We are a sensational team.
This book is set during one of my favourite periods of history to read about - the Second World War, and the backdrop to the story alternates between England and Occupied France. It's a story about the true heroism of men and women during the war, often risking their own lives for the good of the war effort. It's about the strength and courage that ordinary people show during a time of need. Be prepared to sob your heart out in places. I certainly did.
'Code Name Verity' follows the story of two girls, a spy and a pilot, who become best friends as they each do their part for their country. I found the narrative in the first half of the book sometimes slightly confusing as we see things from the viewpoint of one of the girls who has been captured and is being interrogated in a German prisoner of war camp, tortured by the Gestapo for information. She tells the story of herself and Maddie but talks about herself in the third person. I thought this worked well within the particular context because she uses it as a distancing device, but it meant that I really had to concentrate on what was happening and who was narrating the story. The second half of the book picks up with Maddie herself looking back at events and that's when I found a lot of plot points started to slot into place.

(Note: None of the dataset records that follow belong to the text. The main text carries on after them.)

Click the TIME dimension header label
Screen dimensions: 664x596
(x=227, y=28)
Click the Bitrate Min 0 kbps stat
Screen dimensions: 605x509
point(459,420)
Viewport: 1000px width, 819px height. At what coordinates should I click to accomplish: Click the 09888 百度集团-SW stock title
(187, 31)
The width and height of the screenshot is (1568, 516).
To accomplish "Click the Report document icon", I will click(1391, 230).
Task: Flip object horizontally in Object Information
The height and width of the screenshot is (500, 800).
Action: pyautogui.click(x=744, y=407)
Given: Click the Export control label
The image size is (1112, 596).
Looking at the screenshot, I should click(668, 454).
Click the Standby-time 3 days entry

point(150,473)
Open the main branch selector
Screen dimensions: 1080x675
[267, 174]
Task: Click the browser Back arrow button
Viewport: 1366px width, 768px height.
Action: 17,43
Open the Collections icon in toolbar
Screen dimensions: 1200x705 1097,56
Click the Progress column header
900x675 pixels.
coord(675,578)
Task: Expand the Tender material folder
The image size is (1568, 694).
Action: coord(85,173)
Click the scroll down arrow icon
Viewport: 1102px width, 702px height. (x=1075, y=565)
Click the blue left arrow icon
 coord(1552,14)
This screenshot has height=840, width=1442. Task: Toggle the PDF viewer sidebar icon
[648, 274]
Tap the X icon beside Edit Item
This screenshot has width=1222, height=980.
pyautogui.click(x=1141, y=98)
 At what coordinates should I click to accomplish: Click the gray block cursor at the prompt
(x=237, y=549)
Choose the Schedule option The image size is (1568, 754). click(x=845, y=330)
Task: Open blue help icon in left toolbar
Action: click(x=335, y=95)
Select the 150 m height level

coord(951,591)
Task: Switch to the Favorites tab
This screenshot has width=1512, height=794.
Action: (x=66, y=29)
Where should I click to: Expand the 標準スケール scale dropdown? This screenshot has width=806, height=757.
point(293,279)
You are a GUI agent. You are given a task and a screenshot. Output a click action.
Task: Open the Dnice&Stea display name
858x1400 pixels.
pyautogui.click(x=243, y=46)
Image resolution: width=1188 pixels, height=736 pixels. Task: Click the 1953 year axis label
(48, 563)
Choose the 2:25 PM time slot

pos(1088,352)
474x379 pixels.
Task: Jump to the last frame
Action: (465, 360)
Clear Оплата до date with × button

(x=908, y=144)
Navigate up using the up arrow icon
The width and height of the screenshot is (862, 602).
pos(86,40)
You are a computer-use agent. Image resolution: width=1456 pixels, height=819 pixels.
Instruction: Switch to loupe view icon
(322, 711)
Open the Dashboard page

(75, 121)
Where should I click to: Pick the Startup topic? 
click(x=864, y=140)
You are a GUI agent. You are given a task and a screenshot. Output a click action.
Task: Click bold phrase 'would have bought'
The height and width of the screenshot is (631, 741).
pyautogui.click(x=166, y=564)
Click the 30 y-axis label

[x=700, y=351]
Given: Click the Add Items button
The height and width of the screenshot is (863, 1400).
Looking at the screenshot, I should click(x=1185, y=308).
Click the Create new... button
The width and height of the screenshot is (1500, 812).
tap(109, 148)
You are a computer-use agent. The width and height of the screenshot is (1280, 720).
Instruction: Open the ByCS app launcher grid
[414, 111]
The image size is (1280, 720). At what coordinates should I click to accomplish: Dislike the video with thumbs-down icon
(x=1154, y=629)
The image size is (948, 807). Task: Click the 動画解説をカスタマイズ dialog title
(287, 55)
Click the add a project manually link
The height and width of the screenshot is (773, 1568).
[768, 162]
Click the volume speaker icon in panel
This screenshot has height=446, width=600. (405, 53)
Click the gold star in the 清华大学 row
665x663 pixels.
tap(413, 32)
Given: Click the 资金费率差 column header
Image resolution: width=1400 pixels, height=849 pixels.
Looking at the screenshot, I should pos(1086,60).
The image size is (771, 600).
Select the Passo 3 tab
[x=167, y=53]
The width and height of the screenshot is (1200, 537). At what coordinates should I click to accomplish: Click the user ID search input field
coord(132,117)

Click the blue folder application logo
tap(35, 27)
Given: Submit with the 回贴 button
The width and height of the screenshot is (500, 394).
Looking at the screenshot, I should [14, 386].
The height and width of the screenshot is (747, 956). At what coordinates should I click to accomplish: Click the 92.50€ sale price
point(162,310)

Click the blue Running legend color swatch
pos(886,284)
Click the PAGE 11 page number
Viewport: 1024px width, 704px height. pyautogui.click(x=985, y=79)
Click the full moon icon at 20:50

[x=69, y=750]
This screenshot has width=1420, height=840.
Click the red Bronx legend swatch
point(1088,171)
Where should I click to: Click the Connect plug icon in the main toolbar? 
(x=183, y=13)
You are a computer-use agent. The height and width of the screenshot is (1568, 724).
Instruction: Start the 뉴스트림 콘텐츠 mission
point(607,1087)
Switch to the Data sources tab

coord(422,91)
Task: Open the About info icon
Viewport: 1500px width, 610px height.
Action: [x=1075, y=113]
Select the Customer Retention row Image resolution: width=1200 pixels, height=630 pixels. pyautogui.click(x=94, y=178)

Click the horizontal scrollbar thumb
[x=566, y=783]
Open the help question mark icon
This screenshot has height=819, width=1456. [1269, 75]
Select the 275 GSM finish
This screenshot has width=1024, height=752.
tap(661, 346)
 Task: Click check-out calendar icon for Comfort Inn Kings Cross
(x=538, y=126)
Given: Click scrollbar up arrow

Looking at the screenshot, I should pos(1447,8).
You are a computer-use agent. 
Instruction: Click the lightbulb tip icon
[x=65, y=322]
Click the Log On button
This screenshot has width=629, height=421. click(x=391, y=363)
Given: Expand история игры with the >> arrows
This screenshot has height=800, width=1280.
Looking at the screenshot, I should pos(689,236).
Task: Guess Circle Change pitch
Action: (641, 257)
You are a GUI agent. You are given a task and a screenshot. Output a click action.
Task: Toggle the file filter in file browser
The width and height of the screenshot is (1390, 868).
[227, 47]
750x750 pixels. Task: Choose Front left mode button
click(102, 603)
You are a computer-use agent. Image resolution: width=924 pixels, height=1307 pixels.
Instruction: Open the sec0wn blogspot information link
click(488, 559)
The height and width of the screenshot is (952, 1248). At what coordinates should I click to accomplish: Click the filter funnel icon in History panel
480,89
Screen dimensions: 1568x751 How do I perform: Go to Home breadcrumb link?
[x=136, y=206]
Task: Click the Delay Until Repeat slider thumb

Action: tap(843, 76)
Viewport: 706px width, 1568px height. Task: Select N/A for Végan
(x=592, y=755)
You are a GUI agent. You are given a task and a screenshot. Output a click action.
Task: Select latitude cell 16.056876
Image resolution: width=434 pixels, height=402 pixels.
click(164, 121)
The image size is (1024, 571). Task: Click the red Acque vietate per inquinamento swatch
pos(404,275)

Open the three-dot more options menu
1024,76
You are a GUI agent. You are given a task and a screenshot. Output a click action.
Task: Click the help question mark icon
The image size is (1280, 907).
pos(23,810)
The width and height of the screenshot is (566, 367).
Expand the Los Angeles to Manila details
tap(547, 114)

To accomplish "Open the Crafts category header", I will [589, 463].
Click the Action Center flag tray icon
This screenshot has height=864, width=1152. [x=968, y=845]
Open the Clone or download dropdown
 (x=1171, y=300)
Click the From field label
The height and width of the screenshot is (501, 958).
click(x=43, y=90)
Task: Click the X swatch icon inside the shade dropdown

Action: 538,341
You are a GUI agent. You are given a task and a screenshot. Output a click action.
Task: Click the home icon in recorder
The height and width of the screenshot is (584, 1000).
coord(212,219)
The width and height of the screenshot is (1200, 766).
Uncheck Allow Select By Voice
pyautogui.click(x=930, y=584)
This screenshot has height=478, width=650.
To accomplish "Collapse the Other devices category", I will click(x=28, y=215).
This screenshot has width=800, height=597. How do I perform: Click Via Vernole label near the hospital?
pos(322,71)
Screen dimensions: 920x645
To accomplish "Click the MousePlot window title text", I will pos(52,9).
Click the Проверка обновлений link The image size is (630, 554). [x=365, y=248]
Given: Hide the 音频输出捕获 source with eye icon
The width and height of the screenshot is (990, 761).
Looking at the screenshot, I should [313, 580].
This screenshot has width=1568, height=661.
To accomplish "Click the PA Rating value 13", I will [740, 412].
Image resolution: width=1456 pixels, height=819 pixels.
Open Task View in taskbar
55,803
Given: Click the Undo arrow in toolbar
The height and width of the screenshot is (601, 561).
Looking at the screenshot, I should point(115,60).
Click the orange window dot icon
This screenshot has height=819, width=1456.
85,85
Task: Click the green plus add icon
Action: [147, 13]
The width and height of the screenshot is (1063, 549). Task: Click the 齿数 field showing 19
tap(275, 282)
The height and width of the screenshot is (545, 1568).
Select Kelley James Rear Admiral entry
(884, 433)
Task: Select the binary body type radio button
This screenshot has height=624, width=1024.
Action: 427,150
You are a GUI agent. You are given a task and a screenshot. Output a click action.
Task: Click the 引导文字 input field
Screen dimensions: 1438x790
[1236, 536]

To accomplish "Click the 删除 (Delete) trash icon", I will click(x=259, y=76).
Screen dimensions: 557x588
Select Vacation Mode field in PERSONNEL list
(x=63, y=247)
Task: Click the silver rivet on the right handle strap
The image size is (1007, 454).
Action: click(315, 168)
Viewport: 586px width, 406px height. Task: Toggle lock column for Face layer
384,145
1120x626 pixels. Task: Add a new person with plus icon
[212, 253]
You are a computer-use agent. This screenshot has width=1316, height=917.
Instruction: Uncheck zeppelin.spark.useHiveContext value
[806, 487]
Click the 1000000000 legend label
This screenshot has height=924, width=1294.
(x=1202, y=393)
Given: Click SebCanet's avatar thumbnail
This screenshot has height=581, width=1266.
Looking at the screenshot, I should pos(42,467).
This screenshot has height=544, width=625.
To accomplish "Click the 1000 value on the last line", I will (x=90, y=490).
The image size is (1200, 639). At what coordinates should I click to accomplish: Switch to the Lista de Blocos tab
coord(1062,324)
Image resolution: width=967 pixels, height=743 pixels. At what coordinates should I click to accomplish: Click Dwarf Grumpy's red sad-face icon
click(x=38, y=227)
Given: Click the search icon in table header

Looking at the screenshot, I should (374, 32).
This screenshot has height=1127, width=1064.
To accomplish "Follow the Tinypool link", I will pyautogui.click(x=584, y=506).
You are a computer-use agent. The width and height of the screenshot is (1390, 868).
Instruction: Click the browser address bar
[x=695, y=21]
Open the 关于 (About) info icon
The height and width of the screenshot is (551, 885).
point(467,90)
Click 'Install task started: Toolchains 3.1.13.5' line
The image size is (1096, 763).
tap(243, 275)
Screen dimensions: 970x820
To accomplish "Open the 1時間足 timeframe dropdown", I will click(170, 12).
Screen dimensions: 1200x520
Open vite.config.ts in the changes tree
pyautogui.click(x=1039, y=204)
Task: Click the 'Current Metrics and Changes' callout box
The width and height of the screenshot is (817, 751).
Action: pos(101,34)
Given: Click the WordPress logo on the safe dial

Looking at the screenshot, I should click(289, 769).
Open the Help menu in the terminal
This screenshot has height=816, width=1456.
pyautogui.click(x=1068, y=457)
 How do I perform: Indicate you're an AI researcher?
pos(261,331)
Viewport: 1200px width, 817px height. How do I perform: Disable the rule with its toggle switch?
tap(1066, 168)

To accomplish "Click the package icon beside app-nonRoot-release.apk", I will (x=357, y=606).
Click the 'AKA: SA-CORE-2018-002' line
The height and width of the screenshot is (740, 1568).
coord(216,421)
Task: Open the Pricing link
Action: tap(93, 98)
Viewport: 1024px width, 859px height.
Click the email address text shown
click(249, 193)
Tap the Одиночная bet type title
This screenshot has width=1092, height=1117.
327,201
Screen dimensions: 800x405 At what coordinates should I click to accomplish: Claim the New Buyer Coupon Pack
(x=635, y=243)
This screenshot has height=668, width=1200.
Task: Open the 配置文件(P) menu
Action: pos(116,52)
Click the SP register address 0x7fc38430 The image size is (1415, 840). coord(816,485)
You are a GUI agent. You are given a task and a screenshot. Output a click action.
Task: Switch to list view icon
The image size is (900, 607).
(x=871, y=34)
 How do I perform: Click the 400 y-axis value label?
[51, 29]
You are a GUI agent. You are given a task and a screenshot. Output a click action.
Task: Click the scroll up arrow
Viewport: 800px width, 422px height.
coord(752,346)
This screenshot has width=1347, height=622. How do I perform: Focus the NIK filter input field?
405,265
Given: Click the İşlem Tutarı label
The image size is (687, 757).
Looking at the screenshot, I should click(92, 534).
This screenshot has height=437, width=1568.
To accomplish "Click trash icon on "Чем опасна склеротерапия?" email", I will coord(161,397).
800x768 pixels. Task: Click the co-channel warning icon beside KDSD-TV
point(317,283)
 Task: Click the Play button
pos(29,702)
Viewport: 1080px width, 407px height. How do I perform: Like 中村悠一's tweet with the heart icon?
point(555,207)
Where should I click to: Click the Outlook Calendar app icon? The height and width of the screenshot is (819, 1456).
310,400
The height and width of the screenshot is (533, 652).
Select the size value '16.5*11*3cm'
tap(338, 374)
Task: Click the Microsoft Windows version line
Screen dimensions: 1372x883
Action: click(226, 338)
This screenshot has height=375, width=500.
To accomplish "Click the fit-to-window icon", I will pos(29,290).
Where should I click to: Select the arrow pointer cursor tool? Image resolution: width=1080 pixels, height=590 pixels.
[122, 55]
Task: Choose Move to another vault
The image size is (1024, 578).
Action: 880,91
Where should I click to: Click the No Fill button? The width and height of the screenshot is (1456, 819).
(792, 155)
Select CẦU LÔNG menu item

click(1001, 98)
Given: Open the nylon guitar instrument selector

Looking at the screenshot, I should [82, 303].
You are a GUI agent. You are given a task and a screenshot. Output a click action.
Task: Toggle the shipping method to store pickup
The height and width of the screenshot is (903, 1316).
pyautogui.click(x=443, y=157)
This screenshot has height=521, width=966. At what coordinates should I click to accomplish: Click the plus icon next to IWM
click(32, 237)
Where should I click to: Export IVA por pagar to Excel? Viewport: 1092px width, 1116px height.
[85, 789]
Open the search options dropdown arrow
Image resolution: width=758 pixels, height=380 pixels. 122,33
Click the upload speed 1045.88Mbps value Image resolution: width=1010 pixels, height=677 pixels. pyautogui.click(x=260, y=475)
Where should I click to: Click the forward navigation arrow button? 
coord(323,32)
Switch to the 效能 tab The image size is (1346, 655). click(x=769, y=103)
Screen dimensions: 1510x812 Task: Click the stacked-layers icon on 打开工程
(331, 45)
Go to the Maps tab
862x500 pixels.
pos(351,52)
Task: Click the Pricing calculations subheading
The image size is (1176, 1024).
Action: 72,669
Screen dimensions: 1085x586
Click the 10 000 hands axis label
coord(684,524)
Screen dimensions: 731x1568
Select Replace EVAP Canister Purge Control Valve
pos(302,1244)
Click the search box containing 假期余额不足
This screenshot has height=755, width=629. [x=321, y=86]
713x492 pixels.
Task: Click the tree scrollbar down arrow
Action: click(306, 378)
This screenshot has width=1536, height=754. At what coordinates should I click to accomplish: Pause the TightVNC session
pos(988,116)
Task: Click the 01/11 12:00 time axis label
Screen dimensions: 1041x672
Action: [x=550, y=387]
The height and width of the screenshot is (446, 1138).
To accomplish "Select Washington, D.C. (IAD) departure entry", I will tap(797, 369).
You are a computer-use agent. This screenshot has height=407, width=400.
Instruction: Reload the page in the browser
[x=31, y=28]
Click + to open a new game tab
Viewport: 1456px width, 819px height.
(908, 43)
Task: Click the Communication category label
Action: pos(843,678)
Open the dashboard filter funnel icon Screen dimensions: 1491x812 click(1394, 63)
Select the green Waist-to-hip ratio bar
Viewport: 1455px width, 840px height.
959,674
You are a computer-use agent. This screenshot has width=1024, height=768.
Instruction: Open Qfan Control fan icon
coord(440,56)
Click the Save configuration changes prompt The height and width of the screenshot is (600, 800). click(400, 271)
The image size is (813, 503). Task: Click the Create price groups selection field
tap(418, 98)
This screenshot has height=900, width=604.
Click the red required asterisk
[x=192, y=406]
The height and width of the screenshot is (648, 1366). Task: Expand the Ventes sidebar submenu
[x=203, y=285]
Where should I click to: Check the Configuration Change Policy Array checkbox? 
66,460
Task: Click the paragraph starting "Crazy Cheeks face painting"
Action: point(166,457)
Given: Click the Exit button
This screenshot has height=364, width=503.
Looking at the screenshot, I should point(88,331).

I loved the friendship between the two girls but I also liked them as two individual personalities who are often very different but absolutely loyal to each other Although at the start, you're never quite sure if our captured girl can really be trusted, as she begins telling her account of things to the Germans, be prepared for some pretty surprising moments along the way which shed new light on many of the events of the story.
The book in itself is also a fascinating account of the Air Transport Auxiliary with lots of interesting details about the planes which were used during the War. However, it occasionally felt like Wein got a bit too immersed in all the aircraft history rather than concentrating on the real heart of the story.
I think 'Code Name Verity' would appeal both to fans of young adult fiction, as well as having crossover appeal for adults who are interested in this period of history.